Carolyn Jones-Rogers on Monday taught Alan Rosenbloom's third-grade class at Grass Valley Charter School about the area's history by showing them items her Cornish great-grandfather kept in his trunk.
The Union photo/John Hart
Carolyn Jones-Rogers carries history on the back seat of her maroon Honda sedan and shares it with students in local schools.
It's an old, beige-colored trunk belonging to Harry Body, her great-grandfather, who came from Cornwall to Grass Valley in 1885. He was 18 when he arrived in Nevada County, Jones-Rogers said.
Body was a master mechanic, she added.
Jones-Rogers, a Nevada County resident since 1987, got the trunk from her paternal grandmother's sister - Body's daughter - after the latter's death.
"I visited my grandaunt a lot, but she never told me about the trunk," Jones-Rogers said. "She probably had it in her attic."
Jones-Rogers, who teaches third grade at Sierra Hills School in Meadow Vista, has created a presentation on local history for third- and fourth-graders in Nevada County using the trunk and some artifacts as reminders of the past.

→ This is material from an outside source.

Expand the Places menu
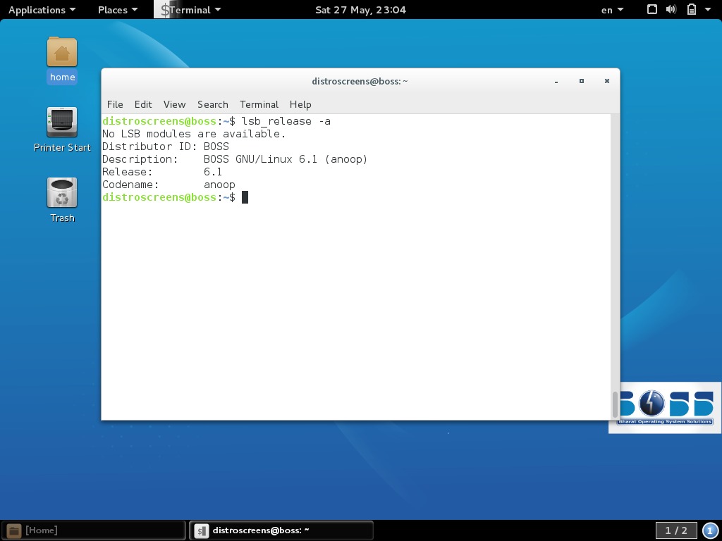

The presentation matches the state mandated standards of teaching local history to third graders and California history to fourth graders, Jones-Rogers said.
In her presentation, Jones-Rogers talks about the transcontinental railroad, the history of the narrow gauge railroad, Grass Valley's hospital before Sierra Nevada Memorial Hospital was built, the contribution of Chinese people to the area, hard-rock mining and the history of her family and her great-grandfather.
Some of the artifacts she shares are a Native American purse her granduncle bought from Tahoe for her grandmother in 1911, a buggy blanket that kept travelers warm and a notebook belonging to her great-grandfather.
"I chose Nevada County (for the presentations) because my great-grandfather lived in Grass Valley," Jones-Rogers said.
The house that Body owned stands at 403 Mill St. and was the home of her paternal grandmother, according to Jones-Rogers. Her father and paternal uncle sold the property in 1970, she added.
Jones-Rogers gave three presentations at Grass Valley Charter School Monday. She is paid by the Nevada County Superintendent of Schools office for her work, she said. She has given 44 presentations at Grass Valley, Nevada City and Union Hill schools so far this school year.
"(The presentation) was really fun," said Ruth Gillespie, a 9-year-old student at Grass Valley Charter. "She explained things really well. She made it kind of a game because she chose students to pick one of the antiques, and she would tell us about it. It was really interesting."
Gillespie said she was particularly impressed with the history of Jones-Rogers' great-grandfather and called him " a really cool person."
"I think the most important lesson is how much fun history can be," said Alan Rosenbloom, a third grade teacher at Grass Valley Charter. "The texts we often use aren't exciting, but a person who has enthusiasm helps bring history alive and creates sparks."
Another lesson Jones-Rogers said she wants to teach students is "to talk to their families and write down their history so that it's not lost."